## TO DO
Type out every entry again, character for character.

## DATA EXTRACTS
○ ○ ○ ○

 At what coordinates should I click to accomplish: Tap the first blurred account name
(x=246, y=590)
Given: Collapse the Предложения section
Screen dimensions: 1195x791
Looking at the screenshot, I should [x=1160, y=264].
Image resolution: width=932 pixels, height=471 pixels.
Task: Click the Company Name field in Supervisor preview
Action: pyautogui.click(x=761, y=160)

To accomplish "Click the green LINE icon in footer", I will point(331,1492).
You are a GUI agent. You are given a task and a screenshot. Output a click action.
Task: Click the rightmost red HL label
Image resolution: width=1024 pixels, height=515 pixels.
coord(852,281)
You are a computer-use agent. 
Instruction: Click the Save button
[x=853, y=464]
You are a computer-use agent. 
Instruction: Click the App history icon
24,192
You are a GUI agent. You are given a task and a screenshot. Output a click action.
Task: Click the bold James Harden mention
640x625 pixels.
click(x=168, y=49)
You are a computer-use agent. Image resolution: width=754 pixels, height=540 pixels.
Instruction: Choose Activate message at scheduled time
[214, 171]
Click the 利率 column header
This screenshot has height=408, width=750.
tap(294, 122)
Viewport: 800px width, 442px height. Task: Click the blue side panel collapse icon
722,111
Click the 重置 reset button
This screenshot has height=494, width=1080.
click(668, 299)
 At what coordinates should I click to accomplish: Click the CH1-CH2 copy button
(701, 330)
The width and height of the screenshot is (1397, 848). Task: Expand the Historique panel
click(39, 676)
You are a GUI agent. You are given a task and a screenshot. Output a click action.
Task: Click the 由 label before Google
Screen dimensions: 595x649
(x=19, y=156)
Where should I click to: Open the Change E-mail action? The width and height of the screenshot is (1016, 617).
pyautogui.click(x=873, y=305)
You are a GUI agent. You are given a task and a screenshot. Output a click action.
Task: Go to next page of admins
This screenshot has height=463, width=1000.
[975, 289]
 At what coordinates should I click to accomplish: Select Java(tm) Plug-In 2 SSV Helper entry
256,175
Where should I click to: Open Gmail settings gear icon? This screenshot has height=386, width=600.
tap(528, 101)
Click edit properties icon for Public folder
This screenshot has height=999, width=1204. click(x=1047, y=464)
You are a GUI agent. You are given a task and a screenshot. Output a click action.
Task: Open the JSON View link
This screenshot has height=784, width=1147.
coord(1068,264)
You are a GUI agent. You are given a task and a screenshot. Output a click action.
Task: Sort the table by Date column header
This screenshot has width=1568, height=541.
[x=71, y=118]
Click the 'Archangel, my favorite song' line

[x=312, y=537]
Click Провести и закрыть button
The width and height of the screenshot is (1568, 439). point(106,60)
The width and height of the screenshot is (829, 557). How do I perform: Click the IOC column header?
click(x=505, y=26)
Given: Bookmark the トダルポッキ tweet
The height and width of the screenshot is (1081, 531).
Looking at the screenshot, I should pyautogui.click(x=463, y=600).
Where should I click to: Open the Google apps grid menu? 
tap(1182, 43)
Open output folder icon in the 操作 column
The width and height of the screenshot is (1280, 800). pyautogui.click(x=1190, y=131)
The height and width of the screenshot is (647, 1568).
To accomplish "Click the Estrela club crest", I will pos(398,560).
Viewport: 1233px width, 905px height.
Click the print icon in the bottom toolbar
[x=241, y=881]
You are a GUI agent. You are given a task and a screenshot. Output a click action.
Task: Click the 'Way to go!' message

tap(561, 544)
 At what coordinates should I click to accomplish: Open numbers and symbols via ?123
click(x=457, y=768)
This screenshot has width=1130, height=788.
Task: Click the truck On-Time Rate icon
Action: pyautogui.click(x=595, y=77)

○ ○ ○ ○

## RESULT OF THE TASK
 At what coordinates should I click to accomplish: Tap the first blurred account name
(x=246, y=590)
Given: Collapse the Предложения section
Screen dimensions: 1195x791
Looking at the screenshot, I should [x=1160, y=264].
Image resolution: width=932 pixels, height=471 pixels.
Task: Click the Company Name field in Supervisor preview
Action: pyautogui.click(x=761, y=160)

To accomplish "Click the green LINE icon in footer", I will point(331,1492).
You are a GUI agent. You are given a task and a screenshot. Output a click action.
Task: Click the rightmost red HL label
Image resolution: width=1024 pixels, height=515 pixels.
coord(852,281)
You are a computer-use agent. 
Instruction: Click the Save button
[x=853, y=464]
You are a computer-use agent. 
Instruction: Click the App history icon
24,192
You are a GUI agent. You are given a task and a screenshot. Output a click action.
Task: Click the bold James Harden mention
640x625 pixels.
click(x=168, y=49)
You are a computer-use agent. Image resolution: width=754 pixels, height=540 pixels.
Instruction: Choose Activate message at scheduled time
[214, 171]
Click the 利率 column header
This screenshot has height=408, width=750.
tap(294, 122)
Viewport: 800px width, 442px height. Task: Click the blue side panel collapse icon
722,111
Click the 重置 reset button
This screenshot has height=494, width=1080.
click(668, 299)
 At what coordinates should I click to accomplish: Click the CH1-CH2 copy button
(701, 330)
The width and height of the screenshot is (1397, 848). Task: Expand the Historique panel
click(39, 676)
You are a GUI agent. You are given a task and a screenshot. Output a click action.
Task: Click the 由 label before Google
Screen dimensions: 595x649
(x=19, y=156)
Where should I click to: Open the Change E-mail action? The width and height of the screenshot is (1016, 617).
pyautogui.click(x=873, y=305)
You are a GUI agent. You are given a task and a screenshot. Output a click action.
Task: Go to next page of admins
This screenshot has height=463, width=1000.
[975, 289]
 At what coordinates should I click to accomplish: Select Java(tm) Plug-In 2 SSV Helper entry
256,175
Where should I click to: Open Gmail settings gear icon? This screenshot has height=386, width=600.
tap(528, 101)
Click edit properties icon for Public folder
This screenshot has height=999, width=1204. click(x=1047, y=464)
You are a GUI agent. You are given a task and a screenshot. Output a click action.
Task: Open the JSON View link
This screenshot has height=784, width=1147.
coord(1068,264)
You are a GUI agent. You are given a task and a screenshot. Output a click action.
Task: Sort the table by Date column header
This screenshot has width=1568, height=541.
[x=71, y=118]
Click the 'Archangel, my favorite song' line

[x=312, y=537]
Click Провести и закрыть button
The width and height of the screenshot is (1568, 439). point(106,60)
The width and height of the screenshot is (829, 557). How do I perform: Click the IOC column header?
click(x=505, y=26)
Given: Bookmark the トダルポッキ tweet
The height and width of the screenshot is (1081, 531).
Looking at the screenshot, I should pyautogui.click(x=463, y=600).
Where should I click to: Open the Google apps grid menu? 
tap(1182, 43)
Open output folder icon in the 操作 column
The width and height of the screenshot is (1280, 800). pyautogui.click(x=1190, y=131)
The height and width of the screenshot is (647, 1568).
To accomplish "Click the Estrela club crest", I will pos(398,560).
Viewport: 1233px width, 905px height.
Click the print icon in the bottom toolbar
[x=241, y=881]
You are a GUI agent. You are given a task and a screenshot. Output a click action.
Task: Click the 'Way to go!' message

tap(561, 544)
 At what coordinates should I click to accomplish: Open numbers and symbols via ?123
click(x=457, y=768)
This screenshot has width=1130, height=788.
Task: Click the truck On-Time Rate icon
Action: pyautogui.click(x=595, y=77)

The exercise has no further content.